Saturday, December 11, 2010

Thomas Wilson: Art of Rhetoric (1553)


While Renaissance courtiers like Baldesar Castiglione and Bernardo Dovizi believe in the merrymaking rhetoric of humor which enhances one’s charisma and sophistication, middle-class Protestants like Thomas Wilson believe that humor, as a rhetorical device, promotes one’s social mobility.




(portrait taken from: http://en.wikipedia.org/wiki/Thomas_Wilson_(rhetorician). Entry: "Thomas Wilson (rhetorician)." December 10, 2010.)
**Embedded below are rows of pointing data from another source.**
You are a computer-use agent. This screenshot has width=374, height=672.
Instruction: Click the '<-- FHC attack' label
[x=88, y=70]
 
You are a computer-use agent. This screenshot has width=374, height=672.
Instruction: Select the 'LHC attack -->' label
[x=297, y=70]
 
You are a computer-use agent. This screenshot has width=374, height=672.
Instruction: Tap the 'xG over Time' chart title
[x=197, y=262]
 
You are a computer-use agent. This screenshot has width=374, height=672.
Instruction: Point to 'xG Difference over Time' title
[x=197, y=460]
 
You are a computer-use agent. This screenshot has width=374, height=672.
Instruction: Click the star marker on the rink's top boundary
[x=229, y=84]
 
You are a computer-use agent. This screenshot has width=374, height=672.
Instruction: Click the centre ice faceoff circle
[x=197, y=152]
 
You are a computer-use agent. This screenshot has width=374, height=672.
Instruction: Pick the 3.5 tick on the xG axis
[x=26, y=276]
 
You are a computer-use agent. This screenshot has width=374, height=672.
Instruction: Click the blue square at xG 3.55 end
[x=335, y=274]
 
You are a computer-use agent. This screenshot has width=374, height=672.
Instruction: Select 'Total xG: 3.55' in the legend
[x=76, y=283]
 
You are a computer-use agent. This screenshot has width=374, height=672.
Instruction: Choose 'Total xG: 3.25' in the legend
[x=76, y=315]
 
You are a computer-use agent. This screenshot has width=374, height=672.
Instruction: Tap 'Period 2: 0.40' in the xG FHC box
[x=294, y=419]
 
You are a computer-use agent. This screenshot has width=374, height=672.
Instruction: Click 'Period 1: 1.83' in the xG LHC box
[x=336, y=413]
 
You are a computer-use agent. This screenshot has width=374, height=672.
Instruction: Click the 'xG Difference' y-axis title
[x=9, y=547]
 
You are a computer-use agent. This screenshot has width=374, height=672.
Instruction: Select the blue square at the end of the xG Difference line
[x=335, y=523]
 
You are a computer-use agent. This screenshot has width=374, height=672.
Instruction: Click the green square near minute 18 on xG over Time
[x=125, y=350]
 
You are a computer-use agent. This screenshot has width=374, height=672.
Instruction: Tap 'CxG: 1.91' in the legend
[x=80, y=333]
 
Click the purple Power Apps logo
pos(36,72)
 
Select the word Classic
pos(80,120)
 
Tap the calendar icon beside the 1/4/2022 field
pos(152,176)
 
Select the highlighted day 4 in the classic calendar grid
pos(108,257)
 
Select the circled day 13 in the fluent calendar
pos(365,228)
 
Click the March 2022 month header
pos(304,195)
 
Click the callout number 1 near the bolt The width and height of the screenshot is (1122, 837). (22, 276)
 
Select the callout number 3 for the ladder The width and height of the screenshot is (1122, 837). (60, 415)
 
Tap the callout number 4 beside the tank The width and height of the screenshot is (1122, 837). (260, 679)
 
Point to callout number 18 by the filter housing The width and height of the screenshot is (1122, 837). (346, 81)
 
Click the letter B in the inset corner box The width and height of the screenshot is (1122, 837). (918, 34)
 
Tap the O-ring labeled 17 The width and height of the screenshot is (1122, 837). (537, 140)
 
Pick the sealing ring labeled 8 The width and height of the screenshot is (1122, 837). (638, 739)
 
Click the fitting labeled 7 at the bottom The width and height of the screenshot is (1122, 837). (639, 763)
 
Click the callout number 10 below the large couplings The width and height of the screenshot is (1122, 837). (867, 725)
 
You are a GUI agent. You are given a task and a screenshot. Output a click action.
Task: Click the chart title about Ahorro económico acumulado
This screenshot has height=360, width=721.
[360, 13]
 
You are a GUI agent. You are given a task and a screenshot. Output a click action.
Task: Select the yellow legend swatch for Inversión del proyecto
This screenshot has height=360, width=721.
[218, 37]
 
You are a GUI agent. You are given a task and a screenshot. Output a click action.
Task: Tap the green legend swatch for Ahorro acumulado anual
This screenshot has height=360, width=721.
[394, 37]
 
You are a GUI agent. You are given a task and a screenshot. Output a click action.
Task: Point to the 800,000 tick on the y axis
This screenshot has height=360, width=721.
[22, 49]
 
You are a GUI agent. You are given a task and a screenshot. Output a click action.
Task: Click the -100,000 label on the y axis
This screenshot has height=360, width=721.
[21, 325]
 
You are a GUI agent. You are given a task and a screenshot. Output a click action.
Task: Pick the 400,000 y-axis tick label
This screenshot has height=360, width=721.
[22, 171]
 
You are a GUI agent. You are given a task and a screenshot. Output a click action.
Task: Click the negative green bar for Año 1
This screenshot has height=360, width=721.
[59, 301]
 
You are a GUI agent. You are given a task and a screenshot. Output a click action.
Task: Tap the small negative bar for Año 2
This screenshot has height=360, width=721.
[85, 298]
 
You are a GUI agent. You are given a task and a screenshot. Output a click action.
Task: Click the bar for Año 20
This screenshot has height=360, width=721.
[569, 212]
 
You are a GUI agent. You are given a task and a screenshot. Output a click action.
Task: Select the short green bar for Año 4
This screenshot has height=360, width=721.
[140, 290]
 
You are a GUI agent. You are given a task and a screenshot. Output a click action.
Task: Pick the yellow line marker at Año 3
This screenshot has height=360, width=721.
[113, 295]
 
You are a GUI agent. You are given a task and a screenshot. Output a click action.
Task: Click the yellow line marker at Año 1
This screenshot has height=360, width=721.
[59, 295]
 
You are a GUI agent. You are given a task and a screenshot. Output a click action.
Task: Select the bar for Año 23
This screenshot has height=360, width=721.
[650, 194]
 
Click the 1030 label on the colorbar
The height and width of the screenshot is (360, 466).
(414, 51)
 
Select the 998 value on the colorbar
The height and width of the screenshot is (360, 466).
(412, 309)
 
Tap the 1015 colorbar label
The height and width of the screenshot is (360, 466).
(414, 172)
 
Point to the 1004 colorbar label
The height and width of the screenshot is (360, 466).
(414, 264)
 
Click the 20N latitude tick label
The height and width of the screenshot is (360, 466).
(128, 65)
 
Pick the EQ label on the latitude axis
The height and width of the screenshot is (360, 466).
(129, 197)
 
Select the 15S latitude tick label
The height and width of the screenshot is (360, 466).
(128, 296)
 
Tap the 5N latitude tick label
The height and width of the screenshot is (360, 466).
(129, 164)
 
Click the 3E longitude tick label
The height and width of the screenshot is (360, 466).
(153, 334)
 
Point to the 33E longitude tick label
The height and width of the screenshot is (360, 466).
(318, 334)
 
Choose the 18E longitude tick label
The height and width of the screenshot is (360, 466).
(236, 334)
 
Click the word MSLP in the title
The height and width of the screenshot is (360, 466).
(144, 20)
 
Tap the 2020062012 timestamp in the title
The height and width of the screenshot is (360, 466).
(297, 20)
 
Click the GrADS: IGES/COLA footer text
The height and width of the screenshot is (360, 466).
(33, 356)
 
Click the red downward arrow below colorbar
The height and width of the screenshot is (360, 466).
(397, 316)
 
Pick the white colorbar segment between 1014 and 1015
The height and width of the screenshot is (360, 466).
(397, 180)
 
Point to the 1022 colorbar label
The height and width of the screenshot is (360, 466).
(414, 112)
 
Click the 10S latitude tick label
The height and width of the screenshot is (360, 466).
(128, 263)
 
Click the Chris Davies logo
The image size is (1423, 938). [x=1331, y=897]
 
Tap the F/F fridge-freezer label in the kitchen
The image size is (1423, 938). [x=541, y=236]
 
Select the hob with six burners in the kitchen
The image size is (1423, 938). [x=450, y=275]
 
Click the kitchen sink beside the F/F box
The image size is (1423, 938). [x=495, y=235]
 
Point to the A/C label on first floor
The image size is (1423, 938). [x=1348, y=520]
Castiglione, Dovizi, and Wilson, all three share an anxiety to contain humor within limits and rules as to make sure it stays decent and pleasant without resorting to stupidity or scurrility (Figueroa-Dorrego & Larkin-Galiñanes 191-194). One should never "go beyond due bounds" (194):

Therefore, no such should be taunted, or jested withal that either are notable evil livers, and heinous offenders, or else are pitiful caitiffs, and wretched beggars. For everyone thinketh it a better and a meeter deed to punish naughty packs than to scoff at their evil demeanour. And as for wretched souls or poor bodies, none can bear to have them mocked, but think rather that they should be pitied, except they foolishly vaunt themselves. Again, none such should be made any laughing stocks that either are honest of behaviour, or else are generally well beloved. As for other, we may be bold to talk with them and make such game and pastime as their good wits shall give good cause. But yet this one thing, we had need ever to take with us, that in all our jesting we keep a mean, wherein not only it is meet to avoid all gross bourding, and alehouse jesting, but also to eschew all foolish talk and ruffin manners such as no honest ears can once abide, nor yet any witty man can like well or allow. (Arte of Rhetorique Book II)

This anxiety is indeed a Classical concern haunting humoristic discourse since Cicero or even earlier. It is also the fourth issue dealt with in Wilson's Art of Rhetoric on humor (i.e. Book II). Wilson in his book suggests humor be discussed in terms of five issues: the nature of humor, which he argues undefinable; the cause of humor, which he includes deformity, foolishness, and others' evil behavior; the appropriateness of humor as an oratory device, which he confirms; the fourth, as stated above, limits of humor, which he finds necessary to reiterate; the application of humor, which he examines through various methods that make people laugh.

The most particular and original viewpoint of Wilson is that, while his anxiety is "Classical," his stress on limits is courtly, his standpoint is that of the middle class. The highly hierarchized discourse of humor begins to utter a commoner's voice which was foreign to it.